Patching Up Your Hot...Wife (Fantasy Heroine Snippets)

Happy New Year! Well. Nearly. 

In June of 2022 I had a silly idea for a sketch about a writer and her recalcitrant Fantasy Heroine, and as of the 31st December 2022 I have not only 42 minutes of video on the subject, but also 51,000 words of a novel draft.

And also some other stuff that isn't actually going to be included in the book at all, aha. Ha. Ha.

So for your general joy (Patrons and channel members will have seen some of these before in their earlier forms) I present: some excerpts from the draft as it currently exists, and a short story that takes place before and after the events of the series/novel.

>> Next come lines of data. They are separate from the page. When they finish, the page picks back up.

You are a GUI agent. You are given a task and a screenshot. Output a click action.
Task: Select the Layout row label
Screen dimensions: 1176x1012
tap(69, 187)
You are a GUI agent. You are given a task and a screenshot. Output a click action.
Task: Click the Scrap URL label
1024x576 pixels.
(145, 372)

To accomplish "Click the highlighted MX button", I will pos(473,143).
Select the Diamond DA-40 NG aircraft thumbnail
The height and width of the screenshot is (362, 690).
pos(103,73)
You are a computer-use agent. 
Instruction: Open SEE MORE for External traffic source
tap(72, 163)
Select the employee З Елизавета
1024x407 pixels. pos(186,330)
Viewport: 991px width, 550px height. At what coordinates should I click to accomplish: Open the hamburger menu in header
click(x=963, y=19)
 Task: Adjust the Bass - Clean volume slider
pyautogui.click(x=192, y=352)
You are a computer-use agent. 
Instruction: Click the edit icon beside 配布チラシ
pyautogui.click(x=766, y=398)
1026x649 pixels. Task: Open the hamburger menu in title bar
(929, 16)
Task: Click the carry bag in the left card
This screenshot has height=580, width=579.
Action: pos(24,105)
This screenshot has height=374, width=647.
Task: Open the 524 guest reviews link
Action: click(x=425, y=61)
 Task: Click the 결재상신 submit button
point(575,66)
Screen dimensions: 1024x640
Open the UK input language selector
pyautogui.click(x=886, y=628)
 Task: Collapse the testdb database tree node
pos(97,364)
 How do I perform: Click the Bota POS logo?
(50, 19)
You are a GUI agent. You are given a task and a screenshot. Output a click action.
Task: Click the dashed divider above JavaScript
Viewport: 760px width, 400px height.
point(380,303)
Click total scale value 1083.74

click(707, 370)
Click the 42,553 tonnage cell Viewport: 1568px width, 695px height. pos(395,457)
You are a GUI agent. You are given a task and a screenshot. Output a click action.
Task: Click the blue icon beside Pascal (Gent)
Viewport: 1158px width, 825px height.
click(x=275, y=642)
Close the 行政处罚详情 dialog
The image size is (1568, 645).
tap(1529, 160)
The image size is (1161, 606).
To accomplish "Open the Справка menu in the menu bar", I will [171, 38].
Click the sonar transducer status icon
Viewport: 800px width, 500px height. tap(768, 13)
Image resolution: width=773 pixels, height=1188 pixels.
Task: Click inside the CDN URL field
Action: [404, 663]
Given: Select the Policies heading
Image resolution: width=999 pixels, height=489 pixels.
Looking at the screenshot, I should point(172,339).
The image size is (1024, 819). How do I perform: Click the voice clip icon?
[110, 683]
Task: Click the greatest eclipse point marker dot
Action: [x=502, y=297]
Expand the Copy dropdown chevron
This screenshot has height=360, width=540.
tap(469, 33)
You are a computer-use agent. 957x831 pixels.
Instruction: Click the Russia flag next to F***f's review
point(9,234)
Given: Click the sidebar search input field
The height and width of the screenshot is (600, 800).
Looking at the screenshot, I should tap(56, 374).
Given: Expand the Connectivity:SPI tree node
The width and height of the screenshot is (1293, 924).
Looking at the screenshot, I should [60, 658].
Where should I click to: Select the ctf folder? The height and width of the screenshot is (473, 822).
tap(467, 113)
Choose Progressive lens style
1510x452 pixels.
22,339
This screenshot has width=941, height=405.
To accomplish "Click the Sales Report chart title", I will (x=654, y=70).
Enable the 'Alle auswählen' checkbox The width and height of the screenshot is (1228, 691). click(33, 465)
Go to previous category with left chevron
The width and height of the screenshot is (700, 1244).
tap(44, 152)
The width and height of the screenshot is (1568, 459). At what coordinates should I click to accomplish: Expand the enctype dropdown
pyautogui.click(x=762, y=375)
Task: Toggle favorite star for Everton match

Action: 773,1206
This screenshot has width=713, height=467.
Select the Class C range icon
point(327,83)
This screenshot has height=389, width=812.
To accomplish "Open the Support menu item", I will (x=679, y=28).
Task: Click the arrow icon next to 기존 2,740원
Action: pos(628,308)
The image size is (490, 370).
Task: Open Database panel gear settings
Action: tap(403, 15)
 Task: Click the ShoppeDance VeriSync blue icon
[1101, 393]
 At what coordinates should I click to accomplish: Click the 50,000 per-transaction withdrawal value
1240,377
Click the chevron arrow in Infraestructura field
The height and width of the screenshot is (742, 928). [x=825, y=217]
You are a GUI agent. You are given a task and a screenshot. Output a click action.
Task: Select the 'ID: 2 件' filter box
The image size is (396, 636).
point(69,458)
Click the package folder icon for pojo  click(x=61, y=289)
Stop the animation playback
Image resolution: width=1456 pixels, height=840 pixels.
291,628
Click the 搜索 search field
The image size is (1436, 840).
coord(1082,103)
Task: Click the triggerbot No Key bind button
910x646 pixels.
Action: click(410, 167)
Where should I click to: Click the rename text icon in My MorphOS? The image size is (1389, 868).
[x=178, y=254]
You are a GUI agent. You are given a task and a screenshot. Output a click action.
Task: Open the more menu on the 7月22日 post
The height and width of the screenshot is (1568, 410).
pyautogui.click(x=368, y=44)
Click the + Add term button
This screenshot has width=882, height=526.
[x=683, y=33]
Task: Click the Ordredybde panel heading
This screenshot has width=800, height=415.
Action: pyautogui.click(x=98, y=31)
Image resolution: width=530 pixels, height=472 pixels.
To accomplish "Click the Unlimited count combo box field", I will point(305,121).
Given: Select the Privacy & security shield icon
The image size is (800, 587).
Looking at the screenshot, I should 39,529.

Yes, both, it'll make sense in a moment.

Rosamund insisted on walking (very slowly) down the stairs, past the members of both the Queen’s Guard and the Hawkhurst guard who were now patrolling the halls of her home, but as soon as they got to the kitchen she slumped onto a chair, whimpering.

‘Should I fetch the physician?’ She shook her head.

‘She was elderly when I first arrived here. Please don’t wake her up in the middle of the night unless you think I’m actually dying.’

‘And if I judge that you are dying?’ he said, more harshly than he intended. 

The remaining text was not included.